De a poco se fueron acabando las plazas, los cafés,
las esquinas. Sólo quedaba un lugar que la lente no había retratado, su casa,
pero jamás recibí una fotografía sobre ella. En cambio, a los últimos paisajes
mínimos de su barrio siguieron fotografías con partes de su cuerpo. Manos,
espalda, muslos, pechos y sus labia. Lo último en aparecer fueron sus ojos en
un plano cerrado que resaltaba una pupila dilatada por su gana, mi gana.
No sé si las postales se siguieron apretando en el
buzón de la casa de la calle de Ortigas. Cumplido el año exacto, partí hacia
suelo itálico. Nunca había estado en Roma pero ahora la conocía tan bien que no
fue difícil encontrar a la florista, ni llegar a la silla y al café della
Piazza. Su edificio, el único del barrio del Gianicolo ausente en las
fotografías, estaba rodeado por un macizo de ladrillo rojo y hiedras verdes.
La esperé afuera esa tarde y la siguiente, sin éxito.
Hablé con la casera y acordamos que alquilaría un apartamento hasta que ella
volviera.
Hoy recibo un
sobre mate blanco.

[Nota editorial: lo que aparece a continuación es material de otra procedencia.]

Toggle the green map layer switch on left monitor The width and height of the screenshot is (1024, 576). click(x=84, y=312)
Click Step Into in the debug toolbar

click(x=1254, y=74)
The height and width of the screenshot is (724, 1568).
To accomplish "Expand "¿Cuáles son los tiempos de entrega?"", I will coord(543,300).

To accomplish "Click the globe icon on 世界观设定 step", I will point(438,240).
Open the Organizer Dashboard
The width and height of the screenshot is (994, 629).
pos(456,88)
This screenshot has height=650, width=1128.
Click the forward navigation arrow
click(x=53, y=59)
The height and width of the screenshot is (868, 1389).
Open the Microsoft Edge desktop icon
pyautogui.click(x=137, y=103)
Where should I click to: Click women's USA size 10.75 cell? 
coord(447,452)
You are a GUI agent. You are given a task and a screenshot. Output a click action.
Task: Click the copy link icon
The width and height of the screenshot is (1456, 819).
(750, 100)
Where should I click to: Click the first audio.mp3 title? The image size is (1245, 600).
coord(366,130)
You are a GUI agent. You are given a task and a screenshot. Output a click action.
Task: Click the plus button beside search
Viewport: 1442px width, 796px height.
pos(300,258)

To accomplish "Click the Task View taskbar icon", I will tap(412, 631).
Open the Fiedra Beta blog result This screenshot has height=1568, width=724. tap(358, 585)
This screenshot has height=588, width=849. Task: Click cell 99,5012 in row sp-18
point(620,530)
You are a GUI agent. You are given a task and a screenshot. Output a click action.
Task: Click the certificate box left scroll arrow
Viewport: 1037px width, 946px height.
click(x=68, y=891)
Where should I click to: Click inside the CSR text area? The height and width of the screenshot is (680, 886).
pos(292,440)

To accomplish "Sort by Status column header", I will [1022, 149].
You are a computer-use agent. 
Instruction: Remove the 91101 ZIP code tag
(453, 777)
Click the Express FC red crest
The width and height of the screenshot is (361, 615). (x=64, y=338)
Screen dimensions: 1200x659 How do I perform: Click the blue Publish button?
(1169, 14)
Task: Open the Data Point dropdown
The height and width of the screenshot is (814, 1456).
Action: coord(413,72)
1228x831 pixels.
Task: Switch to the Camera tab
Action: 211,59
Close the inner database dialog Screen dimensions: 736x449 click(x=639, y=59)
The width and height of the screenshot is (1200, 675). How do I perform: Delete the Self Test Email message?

En él hay dos postales. Lo abro despacio como para prolongar
algo que ya adivino. Esta vez empezó por fotografiar sus ojos. La segunda foto
es una panorámica de su espalda en un paisaje conocido. Mi cama, mi cuarto,
nuestra casa. Cierro el sobre y escucho los sonidos de este barrio que ya me
pertenece. Comienzo por fotografiar todas las esquinas del apartamento. Mañana
o pasado —el próximo año quizá— cuando estemos juntos, podremos completar,
finalmente, la colección de toda la inmensa urbe romana.